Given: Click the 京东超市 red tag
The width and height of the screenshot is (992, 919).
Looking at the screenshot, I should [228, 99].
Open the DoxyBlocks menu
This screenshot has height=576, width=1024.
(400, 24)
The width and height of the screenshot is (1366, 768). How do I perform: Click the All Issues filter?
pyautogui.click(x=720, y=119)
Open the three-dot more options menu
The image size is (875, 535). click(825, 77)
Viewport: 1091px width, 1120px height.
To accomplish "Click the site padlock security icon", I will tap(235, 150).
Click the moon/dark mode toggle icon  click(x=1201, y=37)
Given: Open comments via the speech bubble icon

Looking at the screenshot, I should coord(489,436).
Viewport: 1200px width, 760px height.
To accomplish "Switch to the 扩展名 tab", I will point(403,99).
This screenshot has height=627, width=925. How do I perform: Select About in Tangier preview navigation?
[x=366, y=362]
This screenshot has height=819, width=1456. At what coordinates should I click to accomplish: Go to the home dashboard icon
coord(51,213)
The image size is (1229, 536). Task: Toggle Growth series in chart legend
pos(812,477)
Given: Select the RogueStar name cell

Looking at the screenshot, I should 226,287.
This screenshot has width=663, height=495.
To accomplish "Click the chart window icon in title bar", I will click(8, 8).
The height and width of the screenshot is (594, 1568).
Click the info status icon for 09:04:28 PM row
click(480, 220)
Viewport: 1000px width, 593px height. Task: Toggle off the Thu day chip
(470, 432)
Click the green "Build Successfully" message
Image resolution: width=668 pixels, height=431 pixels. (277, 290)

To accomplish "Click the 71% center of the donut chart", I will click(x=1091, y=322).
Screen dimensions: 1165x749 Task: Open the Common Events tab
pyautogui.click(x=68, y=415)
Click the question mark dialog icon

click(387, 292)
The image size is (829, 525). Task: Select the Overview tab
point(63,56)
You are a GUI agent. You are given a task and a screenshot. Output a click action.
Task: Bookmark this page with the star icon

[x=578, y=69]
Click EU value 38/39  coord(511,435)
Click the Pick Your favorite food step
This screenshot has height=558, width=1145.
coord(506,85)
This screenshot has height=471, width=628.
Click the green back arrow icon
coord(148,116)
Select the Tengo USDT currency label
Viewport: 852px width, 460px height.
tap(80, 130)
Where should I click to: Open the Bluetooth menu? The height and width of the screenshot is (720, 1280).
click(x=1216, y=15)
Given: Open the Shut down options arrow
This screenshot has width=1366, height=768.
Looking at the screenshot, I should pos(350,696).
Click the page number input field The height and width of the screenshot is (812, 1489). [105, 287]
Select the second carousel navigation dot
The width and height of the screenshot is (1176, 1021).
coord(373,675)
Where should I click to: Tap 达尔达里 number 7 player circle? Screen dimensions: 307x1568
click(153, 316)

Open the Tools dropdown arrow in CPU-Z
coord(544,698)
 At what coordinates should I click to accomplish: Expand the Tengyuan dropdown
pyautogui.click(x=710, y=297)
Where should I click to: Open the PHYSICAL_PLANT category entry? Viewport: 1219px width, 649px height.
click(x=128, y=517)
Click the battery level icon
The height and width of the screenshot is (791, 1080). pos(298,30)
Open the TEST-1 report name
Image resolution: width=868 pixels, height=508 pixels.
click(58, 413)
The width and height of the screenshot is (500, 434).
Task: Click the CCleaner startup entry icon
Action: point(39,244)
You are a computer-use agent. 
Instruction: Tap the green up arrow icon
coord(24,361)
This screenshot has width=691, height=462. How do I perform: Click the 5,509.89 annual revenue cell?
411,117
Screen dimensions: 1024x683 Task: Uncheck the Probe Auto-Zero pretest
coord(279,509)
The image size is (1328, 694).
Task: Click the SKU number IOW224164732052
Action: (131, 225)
____
** Your assignment **
Copy, without any change, the run of lines from the one with "At what coordinates should I click to accomplish: Expand" through the end of the entries above.

** Result for this exercise **
 At what coordinates should I click to accomplish: Expand the Tengyuan dropdown
pyautogui.click(x=710, y=297)
Where should I click to: Open the PHYSICAL_PLANT category entry? Viewport: 1219px width, 649px height.
click(x=128, y=517)
Click the battery level icon
The height and width of the screenshot is (791, 1080). pos(298,30)
Open the TEST-1 report name
Image resolution: width=868 pixels, height=508 pixels.
click(58, 413)
The width and height of the screenshot is (500, 434).
Task: Click the CCleaner startup entry icon
Action: point(39,244)
You are a computer-use agent. 
Instruction: Tap the green up arrow icon
coord(24,361)
This screenshot has width=691, height=462. How do I perform: Click the 5,509.89 annual revenue cell?
411,117
Screen dimensions: 1024x683 Task: Uncheck the Probe Auto-Zero pretest
coord(279,509)
The image size is (1328, 694).
Task: Click the SKU number IOW224164732052
Action: (131, 225)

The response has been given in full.